- BRIEF: Using the data below, return the stretch from the line that contains "How do I perform: Switch" through the line that contains "Edit the FastGPT", both included, exactly as it stands and nothing beyond it.

BEGIN

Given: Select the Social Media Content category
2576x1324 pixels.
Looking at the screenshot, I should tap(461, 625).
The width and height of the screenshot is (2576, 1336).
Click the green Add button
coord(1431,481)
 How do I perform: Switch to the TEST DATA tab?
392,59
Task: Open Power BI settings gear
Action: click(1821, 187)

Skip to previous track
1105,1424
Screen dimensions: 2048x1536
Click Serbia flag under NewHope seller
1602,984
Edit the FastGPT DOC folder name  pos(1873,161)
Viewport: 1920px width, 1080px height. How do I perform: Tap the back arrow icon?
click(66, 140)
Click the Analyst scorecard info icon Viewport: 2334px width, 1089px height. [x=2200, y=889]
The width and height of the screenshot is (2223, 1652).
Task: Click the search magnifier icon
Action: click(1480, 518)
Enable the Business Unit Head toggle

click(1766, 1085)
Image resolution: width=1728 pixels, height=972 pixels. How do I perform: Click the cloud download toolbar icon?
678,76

END

- FINISHED TASK:
 How do I perform: Switch to the TEST DATA tab?
392,59
Task: Open Power BI settings gear
Action: click(1821, 187)

Skip to previous track
1105,1424
Screen dimensions: 2048x1536
Click Serbia flag under NewHope seller
1602,984
Edit the FastGPT DOC folder name  pos(1873,161)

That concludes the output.